There were 308 households, of which 40.3% had children under the age of 18 living with them, 52.6% were married couples living together, 13.6% had a female householder with no husband present, 5.5% had a male householder with no wife present, and 28.2% were non-families. 24.4% of all households were made up of individuals, and 7.8% had someone living alone who was 65 years of age or older. The average household size was 2.73 and the average family size was 3.23.

The median age in the city was 35.7 years. 29% of residents were under the age of 18; 10% were between the ages of 18 and 24; 21.8% were from 25 to 44; 26.6% were from 45 to 64; and 12.6% were 65 years of age or older.
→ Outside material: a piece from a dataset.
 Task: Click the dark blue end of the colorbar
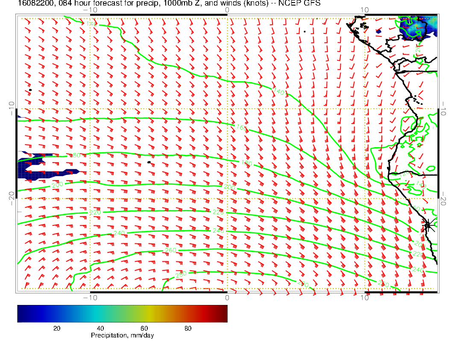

The gender makeup of the city was 50.7% male and 49.3% female.

===2000 census===
As of the census of 2000, there were 897 people, 344 households, and 230 families residing in the city. The population density was 2,045.4 PD/sqmi. There were 380 housing units at an average density of 866.5 /sqmi. The racial makeup of the city was 73.13% White, 0.11% African American, 1.00% Native American, 0.22% Asian, 19.18% from other races, 6.35% from two or more races; 33.44% of the population were Hispanic or Latino of any race.

There were 344 households, out of which 34.6% had children under the age of 18 living with them, 52.0% were married couples living together, 10.8% had a female householder with no husband present, 33.1% were non-families, 27.9% of all households were made up of individuals, and 11.9% had someone living alone who was 65 years of age or older.

The average household size was 2.61 and the average family size was 3.22. The age distribution was
28.4% under the age of 18, 8.1% from 18 to 24, 29.2% from 25 to 44, 18.4% from 45 to 64, and 15.8% who were 65 years of age or older. The median age was 35 years. For every 100 females, there were 92.5 males. For every 100 females age 18 and over, there were 87.2 males.

The median income for a household in the city was $23,304, and the median income for a family was $27,639. Males had a median income of $26,250 versus $19,583 for females. The per capita income for the city was $11,803. Approximately 19.9% of families and 24.0% of the population were below the poverty line, including 32.0% of those under age 18 and 12.0% of those age 65 or over.

==Education==
It is within the Klamath County School District.

It is in the territory of Klamath Community College.